▸ TEXTO PROPORCIONADO:

----

El astronauta Rodolfo Neri Vela se convirtió en el primer mexicano en viajar al espacio a bordo del transbordador espacial Atlantis, marcando un hito no solo para México, sino también para la alimentación de los astronautas durante sus misiones. Su decisión de llevar tortillas en lugar de pan revolucionó la forma en que se concibe la comida en el espacio, un cambio que ha perdurado a lo largo de las décadas.
El problema del pan en el espacio
El pan, aunque es un alimento común en la Tierra, presenta un gran inconveniente en el espacio: las migas flotan. En la microgravedad, estas pequeñas partículas pueden dispersarse por toda la nave, causando potenciales daños a equipos sensibles y representando un riesgo para la salud de los astronautas. Este fenómeno ha sido una preocupación constante para la NASA desde los primeros vuelos espaciales, limitando las opciones alimenticias y afectando la moral de las tripulaciones.
La solución mexicana: tortillas
Las tortillas se presentan como una solución ideal para el problema de las migas. Su textura flexible y cohesiva evita que se desmoronen, lo que las convierte en un alimento práctico para las misiones espaciales. Además, su versatilidad permite envolver diferentes tipos de alimentos, facilitando así la alimentación de los astronautas en un entorno complicado. La NASA adoptó rápidamente esta alternativa, convirtiendo las tortillas en un elemento básico de las dietas espaciales.

----

▸ Entradas de datos guardadas:
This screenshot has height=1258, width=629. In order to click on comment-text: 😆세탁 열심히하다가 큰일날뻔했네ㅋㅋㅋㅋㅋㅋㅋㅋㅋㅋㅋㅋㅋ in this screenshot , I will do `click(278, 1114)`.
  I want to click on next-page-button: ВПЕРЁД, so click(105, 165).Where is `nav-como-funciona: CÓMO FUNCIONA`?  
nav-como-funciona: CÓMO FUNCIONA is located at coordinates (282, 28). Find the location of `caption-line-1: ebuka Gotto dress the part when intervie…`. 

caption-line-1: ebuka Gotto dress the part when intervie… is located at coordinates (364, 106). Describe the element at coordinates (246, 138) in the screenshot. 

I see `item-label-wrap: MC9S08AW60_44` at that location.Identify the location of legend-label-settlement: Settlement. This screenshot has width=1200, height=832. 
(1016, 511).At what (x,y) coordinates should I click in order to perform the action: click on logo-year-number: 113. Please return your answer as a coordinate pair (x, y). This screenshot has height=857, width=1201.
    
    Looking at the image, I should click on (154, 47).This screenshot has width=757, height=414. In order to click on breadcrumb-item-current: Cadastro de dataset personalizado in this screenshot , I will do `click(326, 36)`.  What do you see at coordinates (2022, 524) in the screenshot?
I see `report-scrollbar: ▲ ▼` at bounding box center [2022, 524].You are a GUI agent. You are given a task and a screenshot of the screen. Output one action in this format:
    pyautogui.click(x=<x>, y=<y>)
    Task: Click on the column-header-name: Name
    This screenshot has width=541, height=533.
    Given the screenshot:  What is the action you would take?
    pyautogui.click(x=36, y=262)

----

▸ INSTRUCCIONES:
[1] Según el texto sobre las tortillas en el espacio, ¿a bordo de qué transbordador espacial viajó Rodolfo Neri Vela?
[2] Prosigue el texto sobre las tortillas en el espacio a partir de su última oración.

▸ RESPUESTAS:
[1] A bordo del transbordador espacial Atlantis.

[2]
Rodolfo Neri Vela: pionero mexicano
Nacido el 19 de febrero de 1952 en Chilpancingo, Guerrero, Rodolfo Neri Vela es un ingeniero en comunicaciones que hizo historia al convertirse en el primer astronauta mexicano en viajar al espacio. Su misión a bordo del Atlantis en noviembre de 1985 no solo tuvo un impacto significativo en la ciencia, sino que también inspiró a futuras generaciones a seguir carreras en ciencias y tecnología, demostrando que México puede competir a nivel internacional en el ámbito espacial.
Un legado que perdura
La misión STS-61-B no solo fue un éxito en términos de experimentos científicos, sino que también sentó las bases para la inclusión de las tortillas en el menú espacial. Este cambio ha perdurado a lo largo del tiempo, convirtiendo un simple deseo de un astronauta mexicano en un elemento esencial en la alimentación de los astronautas de diversas nacionalidades. El legado de Neri Vela sigue vivo, recordándonos la importancia de la innovación y la identidad cultural en la exploración del espacio.